-------- SUPPLIED MATERIAL
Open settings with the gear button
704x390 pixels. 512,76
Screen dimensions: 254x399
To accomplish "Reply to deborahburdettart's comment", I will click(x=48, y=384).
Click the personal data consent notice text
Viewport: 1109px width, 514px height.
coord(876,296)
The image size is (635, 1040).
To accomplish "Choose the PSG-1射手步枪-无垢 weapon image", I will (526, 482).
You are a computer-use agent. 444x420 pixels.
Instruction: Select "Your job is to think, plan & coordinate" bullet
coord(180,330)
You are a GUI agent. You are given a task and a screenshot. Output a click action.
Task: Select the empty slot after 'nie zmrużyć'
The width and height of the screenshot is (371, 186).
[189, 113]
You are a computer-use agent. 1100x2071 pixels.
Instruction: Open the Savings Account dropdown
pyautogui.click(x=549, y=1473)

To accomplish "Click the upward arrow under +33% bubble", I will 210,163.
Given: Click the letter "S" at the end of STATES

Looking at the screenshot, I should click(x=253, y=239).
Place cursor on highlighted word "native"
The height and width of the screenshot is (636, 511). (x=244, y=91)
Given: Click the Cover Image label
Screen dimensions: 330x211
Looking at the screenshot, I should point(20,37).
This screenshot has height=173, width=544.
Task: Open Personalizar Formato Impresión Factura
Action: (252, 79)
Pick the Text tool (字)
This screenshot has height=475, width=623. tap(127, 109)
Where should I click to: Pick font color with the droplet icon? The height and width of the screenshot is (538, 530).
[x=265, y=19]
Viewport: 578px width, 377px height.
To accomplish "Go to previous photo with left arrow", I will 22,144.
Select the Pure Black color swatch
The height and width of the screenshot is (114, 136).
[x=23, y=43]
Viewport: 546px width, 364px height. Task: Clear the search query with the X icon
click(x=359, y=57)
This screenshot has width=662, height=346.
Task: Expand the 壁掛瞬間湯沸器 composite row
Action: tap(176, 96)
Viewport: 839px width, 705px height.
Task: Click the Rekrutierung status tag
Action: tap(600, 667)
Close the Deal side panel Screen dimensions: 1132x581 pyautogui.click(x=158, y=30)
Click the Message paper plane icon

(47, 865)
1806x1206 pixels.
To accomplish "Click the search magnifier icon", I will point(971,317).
----------------
- _SET PROBLEM_
Copy out the lines of the records word for word, beginning with the line that contains "You are a GUI" and continuing through the line that contains "I will 210,163.".

- _TASK RESULT_
You are a GUI agent. You are given a task and a screenshot. Output a click action.
Task: Select the empty slot after 'nie zmrużyć'
The width and height of the screenshot is (371, 186).
[189, 113]
You are a computer-use agent. 1100x2071 pixels.
Instruction: Open the Savings Account dropdown
pyautogui.click(x=549, y=1473)

To accomplish "Click the upward arrow under +33% bubble", I will 210,163.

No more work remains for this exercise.